## Problem to work on
Each line from the one containing "No, thanks (308, 1473)" through the last line of the records below is to be repeated as written, with nothing added.

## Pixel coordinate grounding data
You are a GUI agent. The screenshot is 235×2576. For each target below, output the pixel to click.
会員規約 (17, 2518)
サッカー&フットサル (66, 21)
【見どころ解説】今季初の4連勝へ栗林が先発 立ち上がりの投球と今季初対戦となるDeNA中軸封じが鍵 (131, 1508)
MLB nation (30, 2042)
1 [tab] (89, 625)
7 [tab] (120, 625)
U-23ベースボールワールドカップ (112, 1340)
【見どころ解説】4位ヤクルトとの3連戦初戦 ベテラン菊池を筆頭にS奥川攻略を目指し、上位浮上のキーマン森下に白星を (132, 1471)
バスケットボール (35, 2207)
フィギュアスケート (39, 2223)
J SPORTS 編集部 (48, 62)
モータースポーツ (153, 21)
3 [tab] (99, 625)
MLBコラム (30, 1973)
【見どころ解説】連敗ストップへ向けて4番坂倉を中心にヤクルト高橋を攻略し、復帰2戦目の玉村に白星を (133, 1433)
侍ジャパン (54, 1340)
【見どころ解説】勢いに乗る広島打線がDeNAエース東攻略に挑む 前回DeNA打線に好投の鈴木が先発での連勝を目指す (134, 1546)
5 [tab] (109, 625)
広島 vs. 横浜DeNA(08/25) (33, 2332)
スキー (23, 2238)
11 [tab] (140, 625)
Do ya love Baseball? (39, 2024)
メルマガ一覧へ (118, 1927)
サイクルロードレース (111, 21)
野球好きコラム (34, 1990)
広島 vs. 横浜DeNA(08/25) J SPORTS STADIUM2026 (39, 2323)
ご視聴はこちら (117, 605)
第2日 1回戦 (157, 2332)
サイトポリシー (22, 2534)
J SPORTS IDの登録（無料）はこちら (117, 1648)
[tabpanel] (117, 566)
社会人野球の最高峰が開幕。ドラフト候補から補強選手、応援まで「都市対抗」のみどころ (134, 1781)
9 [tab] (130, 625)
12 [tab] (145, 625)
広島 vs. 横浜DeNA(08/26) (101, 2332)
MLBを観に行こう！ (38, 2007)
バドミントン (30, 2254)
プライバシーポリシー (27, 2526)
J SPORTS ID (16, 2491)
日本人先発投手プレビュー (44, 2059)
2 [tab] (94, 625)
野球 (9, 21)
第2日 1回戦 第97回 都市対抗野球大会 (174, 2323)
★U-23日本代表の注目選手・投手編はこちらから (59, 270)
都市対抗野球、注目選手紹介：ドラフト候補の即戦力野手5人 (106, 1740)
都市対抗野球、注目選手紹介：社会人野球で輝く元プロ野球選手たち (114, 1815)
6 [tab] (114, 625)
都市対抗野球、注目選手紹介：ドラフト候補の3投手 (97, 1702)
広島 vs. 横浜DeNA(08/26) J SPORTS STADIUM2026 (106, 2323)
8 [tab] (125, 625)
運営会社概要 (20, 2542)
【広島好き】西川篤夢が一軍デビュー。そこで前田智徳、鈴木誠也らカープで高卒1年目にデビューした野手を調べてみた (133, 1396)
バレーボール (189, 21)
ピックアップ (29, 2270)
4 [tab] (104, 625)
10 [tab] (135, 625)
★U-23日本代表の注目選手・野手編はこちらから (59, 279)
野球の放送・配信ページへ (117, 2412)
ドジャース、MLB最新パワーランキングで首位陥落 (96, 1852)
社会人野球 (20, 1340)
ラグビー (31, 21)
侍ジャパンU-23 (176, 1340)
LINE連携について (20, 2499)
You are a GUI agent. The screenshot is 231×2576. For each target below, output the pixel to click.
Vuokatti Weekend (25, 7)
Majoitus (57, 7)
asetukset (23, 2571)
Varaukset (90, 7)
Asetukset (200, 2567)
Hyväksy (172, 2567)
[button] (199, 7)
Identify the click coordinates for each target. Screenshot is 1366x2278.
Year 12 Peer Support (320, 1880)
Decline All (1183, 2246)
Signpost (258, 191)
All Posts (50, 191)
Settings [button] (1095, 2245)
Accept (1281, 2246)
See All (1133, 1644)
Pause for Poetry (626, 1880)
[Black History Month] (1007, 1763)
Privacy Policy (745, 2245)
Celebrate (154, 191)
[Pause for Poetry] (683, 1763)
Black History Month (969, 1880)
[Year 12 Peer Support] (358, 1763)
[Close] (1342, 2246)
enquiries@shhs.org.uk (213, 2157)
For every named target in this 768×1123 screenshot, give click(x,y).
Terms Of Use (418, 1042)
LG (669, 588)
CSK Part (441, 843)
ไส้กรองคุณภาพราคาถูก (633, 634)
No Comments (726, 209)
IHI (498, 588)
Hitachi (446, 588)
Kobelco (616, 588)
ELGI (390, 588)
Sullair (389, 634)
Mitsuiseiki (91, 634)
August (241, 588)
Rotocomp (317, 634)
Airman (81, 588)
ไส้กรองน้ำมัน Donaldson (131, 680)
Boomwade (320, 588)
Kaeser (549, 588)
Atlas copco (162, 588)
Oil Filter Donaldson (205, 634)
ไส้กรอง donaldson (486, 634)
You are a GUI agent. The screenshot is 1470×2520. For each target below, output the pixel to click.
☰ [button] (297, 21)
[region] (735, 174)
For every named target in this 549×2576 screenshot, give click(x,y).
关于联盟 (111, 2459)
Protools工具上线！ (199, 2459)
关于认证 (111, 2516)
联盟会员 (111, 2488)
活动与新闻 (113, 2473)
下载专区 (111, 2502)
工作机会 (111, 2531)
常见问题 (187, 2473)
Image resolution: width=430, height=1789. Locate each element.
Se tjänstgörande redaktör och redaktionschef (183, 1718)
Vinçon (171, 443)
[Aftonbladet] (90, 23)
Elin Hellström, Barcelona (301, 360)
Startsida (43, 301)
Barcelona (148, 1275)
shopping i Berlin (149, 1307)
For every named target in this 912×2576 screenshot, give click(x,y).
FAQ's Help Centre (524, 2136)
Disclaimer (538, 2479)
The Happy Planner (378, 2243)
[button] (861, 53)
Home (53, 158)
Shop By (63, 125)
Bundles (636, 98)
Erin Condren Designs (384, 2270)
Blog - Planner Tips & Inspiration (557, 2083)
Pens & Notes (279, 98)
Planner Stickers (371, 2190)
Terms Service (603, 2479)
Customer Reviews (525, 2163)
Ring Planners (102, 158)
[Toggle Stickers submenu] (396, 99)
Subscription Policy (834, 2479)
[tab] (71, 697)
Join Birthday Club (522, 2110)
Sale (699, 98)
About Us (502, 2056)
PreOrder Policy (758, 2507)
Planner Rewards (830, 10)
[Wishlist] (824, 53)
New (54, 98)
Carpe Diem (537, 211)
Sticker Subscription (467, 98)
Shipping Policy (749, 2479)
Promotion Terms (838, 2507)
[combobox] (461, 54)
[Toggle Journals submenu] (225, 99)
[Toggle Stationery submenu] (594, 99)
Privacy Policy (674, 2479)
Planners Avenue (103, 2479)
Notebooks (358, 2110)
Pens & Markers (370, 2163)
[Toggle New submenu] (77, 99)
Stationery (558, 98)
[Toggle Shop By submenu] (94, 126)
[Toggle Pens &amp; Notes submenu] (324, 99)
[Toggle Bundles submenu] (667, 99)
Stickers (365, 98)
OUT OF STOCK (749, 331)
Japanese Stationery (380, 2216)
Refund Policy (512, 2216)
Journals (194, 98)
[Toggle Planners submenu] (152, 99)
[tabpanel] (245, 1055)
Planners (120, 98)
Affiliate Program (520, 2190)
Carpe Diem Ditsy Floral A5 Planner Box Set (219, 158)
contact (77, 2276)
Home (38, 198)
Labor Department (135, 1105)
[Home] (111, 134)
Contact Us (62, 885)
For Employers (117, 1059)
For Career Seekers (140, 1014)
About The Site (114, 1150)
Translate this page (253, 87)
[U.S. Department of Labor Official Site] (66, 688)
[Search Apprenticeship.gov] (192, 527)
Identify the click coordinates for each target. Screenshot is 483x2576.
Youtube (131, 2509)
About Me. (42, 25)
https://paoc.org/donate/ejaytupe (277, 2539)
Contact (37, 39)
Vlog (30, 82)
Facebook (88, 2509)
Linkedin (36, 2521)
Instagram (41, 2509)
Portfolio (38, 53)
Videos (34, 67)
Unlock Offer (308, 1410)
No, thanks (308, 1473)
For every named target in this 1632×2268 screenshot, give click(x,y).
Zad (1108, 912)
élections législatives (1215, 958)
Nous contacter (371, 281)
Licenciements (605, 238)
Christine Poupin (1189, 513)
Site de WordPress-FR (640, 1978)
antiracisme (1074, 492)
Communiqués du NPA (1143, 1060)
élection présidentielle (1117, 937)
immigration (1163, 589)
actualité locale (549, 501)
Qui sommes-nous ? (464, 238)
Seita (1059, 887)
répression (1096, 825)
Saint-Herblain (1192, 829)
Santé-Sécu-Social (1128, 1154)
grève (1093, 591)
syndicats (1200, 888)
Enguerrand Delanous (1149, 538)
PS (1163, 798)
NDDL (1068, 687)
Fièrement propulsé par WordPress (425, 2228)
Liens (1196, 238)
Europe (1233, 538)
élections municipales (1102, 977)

## Solved problem
No, thanks (308, 1473)
For every named target in this 1632×2268 screenshot, give click(x,y).
Zad (1108, 912)
élections législatives (1215, 958)
Nous contacter (371, 281)
Licenciements (605, 238)
Christine Poupin (1189, 513)
Site de WordPress-FR (640, 1978)
antiracisme (1074, 492)
Communiqués du NPA (1143, 1060)
élection présidentielle (1117, 937)
immigration (1163, 589)
actualité locale (549, 501)
Qui sommes-nous ? (464, 238)
Seita (1059, 887)
répression (1096, 825)
Saint-Herblain (1192, 829)
Santé-Sécu-Social (1128, 1154)
grève (1093, 591)
syndicats (1200, 888)
Enguerrand Delanous (1149, 538)
PS (1163, 798)
NDDL (1068, 687)
Fièrement propulsé par WordPress (425, 2228)
Liens (1196, 238)
Europe (1233, 538)
élections municipales (1102, 977)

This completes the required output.